## TASK
Please reproduce all the records exactly while leaving out their pictures.
-- DATA FOR THIS EXERCISE follows --
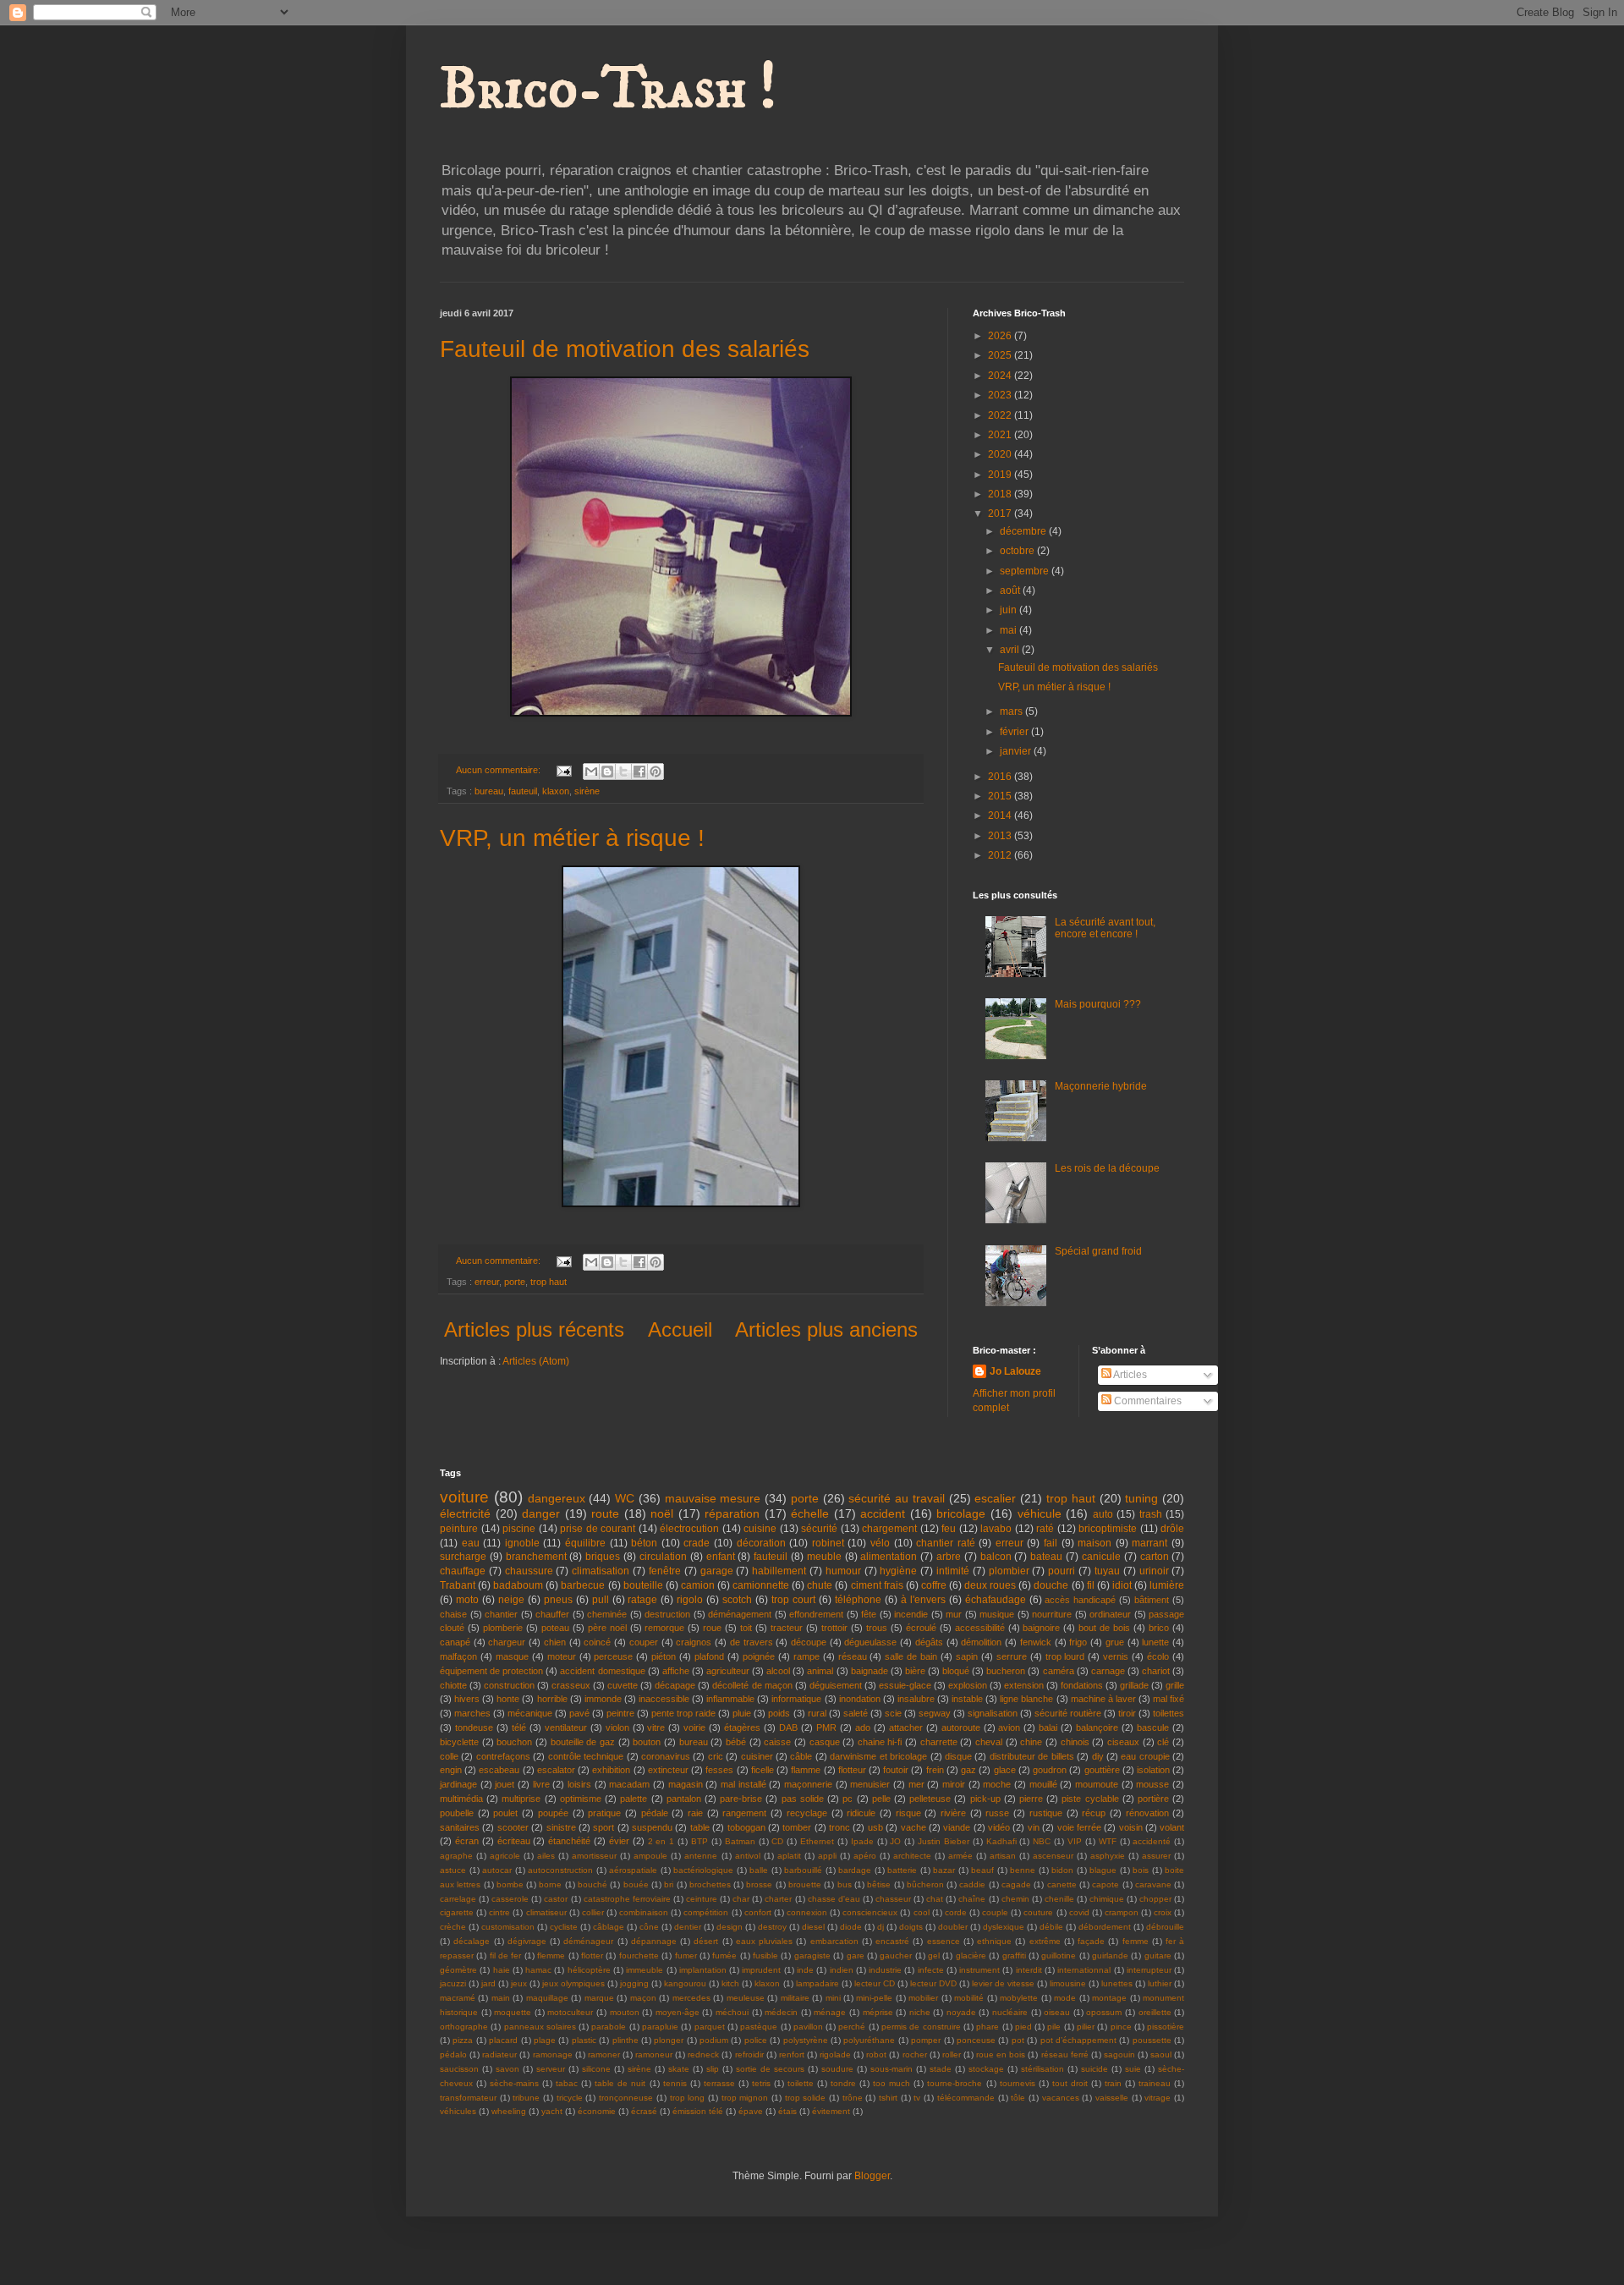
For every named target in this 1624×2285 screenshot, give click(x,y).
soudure (837, 2069)
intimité (952, 1571)
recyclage (807, 1813)
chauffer (552, 1614)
-- DATA FOR THIS EXERCISE concluded --
## EXERCISE SOLUTION
For every named target in this 1624×2285 screenshot, give click(x,y).
soudure (837, 2069)
intimité (952, 1571)
recyclage (807, 1813)
chauffer (552, 1614)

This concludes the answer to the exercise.